Une injection dans le filtre de métadonnées fait s’effondrer l’isolation sur laquelle reposent les déploiements RAG. Si un attaquant peut réécrire le filtre, il peut potentiellement lire les documents d’autres tenants, contourner le cloisonnement des accès, ou — selon l’opération et la base — supprimer ou altérer des vecteurs stockés et leurs enregistrements source. Dans une application Java multi-tenant, c’est une atteinte directe à la confidentialité et à l’intégrité de la couche censée séparer les données des clients. La faille Cosmos DB atteint un impact élevé en confidentialité, intégrité et disponibilité ; celle d’Elasticsearch/OpenSearch/GemFire est atteignable sans authentification préalable dans les configurations affectées.
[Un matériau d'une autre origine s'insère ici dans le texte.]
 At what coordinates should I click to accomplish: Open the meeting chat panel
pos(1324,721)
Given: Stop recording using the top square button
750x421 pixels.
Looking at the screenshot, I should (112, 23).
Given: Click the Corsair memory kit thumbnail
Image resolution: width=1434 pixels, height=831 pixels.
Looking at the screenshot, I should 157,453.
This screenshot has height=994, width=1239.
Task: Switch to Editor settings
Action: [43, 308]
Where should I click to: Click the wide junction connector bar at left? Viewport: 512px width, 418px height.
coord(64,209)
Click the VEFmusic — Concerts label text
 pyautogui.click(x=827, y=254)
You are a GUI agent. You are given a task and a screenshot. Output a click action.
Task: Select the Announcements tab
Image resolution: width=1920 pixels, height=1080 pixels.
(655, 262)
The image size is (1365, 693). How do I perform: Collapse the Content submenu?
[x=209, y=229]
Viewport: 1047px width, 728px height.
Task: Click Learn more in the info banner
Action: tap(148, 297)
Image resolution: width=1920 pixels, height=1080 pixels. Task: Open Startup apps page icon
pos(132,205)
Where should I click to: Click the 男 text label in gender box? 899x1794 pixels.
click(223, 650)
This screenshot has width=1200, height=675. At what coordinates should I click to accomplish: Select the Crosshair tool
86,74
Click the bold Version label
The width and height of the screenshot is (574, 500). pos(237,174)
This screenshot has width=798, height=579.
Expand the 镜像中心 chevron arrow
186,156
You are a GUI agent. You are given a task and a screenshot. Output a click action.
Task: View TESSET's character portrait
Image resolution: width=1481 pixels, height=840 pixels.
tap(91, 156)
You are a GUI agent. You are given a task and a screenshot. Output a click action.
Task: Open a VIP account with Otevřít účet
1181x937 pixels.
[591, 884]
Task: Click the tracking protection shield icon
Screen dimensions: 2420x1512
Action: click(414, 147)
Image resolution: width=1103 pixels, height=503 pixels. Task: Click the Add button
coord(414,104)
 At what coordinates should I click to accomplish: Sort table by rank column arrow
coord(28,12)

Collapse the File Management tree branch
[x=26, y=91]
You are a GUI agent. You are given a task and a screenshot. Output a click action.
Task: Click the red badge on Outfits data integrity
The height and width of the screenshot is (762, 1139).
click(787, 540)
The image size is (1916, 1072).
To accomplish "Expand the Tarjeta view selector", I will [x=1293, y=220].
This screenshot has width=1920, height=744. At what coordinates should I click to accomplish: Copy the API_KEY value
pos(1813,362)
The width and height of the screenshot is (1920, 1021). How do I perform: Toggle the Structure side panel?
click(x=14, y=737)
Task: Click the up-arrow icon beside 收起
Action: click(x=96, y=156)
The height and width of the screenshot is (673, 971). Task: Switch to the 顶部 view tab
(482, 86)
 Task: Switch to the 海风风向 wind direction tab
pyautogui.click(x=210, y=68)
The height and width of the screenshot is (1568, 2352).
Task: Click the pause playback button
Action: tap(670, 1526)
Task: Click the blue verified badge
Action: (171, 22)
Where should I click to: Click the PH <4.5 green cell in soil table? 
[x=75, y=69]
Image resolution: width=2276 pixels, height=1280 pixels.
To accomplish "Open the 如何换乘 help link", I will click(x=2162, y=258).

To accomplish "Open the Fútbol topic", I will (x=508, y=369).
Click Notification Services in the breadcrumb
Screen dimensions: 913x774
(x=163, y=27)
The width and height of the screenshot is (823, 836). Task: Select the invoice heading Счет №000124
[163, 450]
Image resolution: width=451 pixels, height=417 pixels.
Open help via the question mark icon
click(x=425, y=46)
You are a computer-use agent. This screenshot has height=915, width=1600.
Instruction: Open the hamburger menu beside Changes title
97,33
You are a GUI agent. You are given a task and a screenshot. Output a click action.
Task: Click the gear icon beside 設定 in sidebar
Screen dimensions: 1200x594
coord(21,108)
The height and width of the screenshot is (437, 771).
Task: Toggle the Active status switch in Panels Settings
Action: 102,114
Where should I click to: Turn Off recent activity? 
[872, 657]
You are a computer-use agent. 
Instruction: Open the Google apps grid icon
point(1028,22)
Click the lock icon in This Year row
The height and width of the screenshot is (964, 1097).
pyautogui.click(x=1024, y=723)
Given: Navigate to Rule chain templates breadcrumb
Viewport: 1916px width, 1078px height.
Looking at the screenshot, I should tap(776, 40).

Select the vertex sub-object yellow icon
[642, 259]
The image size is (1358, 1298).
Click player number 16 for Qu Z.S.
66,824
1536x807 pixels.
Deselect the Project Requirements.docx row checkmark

Le calendrier n’a rien d’un hasard. La presse Java autour de la conférence UberConf 2026 (14 juillet 2026) a noté que les avis de sécurité Spring avaient été multipliés par plus de dix-sept en avril 2026 par rapport à la normale, en grande partie parce que des scanners de vulnérabilités assistés par IA se sont mis à trouver des bugs dans le graphe de dépendances Spring plus vite que jamais — provoquant ce que Broadcom a décrit comme le plus gros lot de correctifs Spring de son histoire. La même couverture signale une injection distincte de langage d’expression dans du code de pipeline RAG, montée jusqu’à l’exécution de code à distance dans une preuve de concept, confirmant que la tuyauterie RAG, et pas seulement le modèle, est désormais une surface d’attaque active.

Défenses

  • Mettez à jour. Passez aux versions corrigées de Spring AI — 1.0.6 / 1.1.5 pour Cosmos DB, et 1.0.9 / 1.1.8 pour Elasticsearch, OpenSearch et GemFire. Les mainteneurs indiquent qu’aucune autre mitigation n’est requise une fois le correctif appliqué.
  • Ne construisez jamais les requêtes par concaténation. Utilisez l’API de requête paramétrée ou de requête préparée de chaque base afin que les valeurs influencées par l’utilisateur soient toujours liées comme des données, jamais interprétées comme de la syntaxe. C’est le correctif de fond pour toute la classe.
  • Traitez le filtre de métadonnées comme une entrée non fiable. Lorsque les filtres ou les identifiants dérivent du contexte de la requête, validez-les contre une liste blanche de champs, d’opérateurs et de types de valeurs attendus avant qu’ils n’atteignent la base. Rejetez les caractères d’opérateur inattendus plutôt que de tenter de les échapper.
  • Limitez les identifiants de base au moindre privilège. Le compte de la base utilisé par le service RAG doit se limiter aux collections et opérations réellement nécessaires, afin qu’une injection réussie ne puisse atteindre ni des données sans rapport ni des opérations destructrices.
  • Appliquez l’isolation des tenants sous le filtre. Ne comptez pas sur une chaîne de filtre applicative comme seule frontière entre tenants ; renforcez-la avec de la sécurité au niveau des lignes, des collections par tenant ou des index séparés, pour qu’un filtre réécrit n’équivaille pas à une lecture inter-tenant.
  • Journalisez et surveillez les requêtes. Capturez les requêtes générées et alertez sur les anomalies — opérateurs inattendus, filtres surdimensionnés, suppressions avec des identifiants de forme suspecte — pour détecter les tentatives d’exploitation et les régressions.

Statut

ÉlémentValeur
ClasseInjection via filtres de métadonnées / identifiants dans un framework RAG
Framework affectéIntégrations vectorielles de Spring AI 1.0.x et 1.1.x
Bases concernéesAzure Cosmos DB ; Elasticsearch, OpenSearch, GemFire (le défaut est dans le code de liaison, pas dans les bases)
ImpactLecture inter-tenant, et selon l’opération, altération ou suppression de données
Versions corrigées1.0.6 / 1.1.5 (Cosmos DB) ; 1.0.9 / 1.1.8 (Elasticsearch / OpenSearch / GemFire)
Divulgation27 avril 2026 et 12 juin 2026 (avis éditeur) ; signalement responsable
RéférencesCVE-2026-40978, CVE-2026-47835

Dates clés : 27 avril 2026 — avis d’injection SQL sur la base vectorielle Cosmos DB (CVE-2026-40978), signalé par SharlongWen. 12 juin 2026 — avis d’injection de filtre Elasticsearch/OpenSearch/GemFire (CVE-2026-47835), signalé par Nitro Cao d’Alibaba Cloud. 14 juillet 2026 — couverture de l’écosystème Java sur la vague d’avis Spring d’avril 2026 et sur l’injection de langage d’expression dans le pipeline RAG (référencée CVE-2026-22738). Les numéros de version et crédits sont ceux indiqués dans les avis éditeur.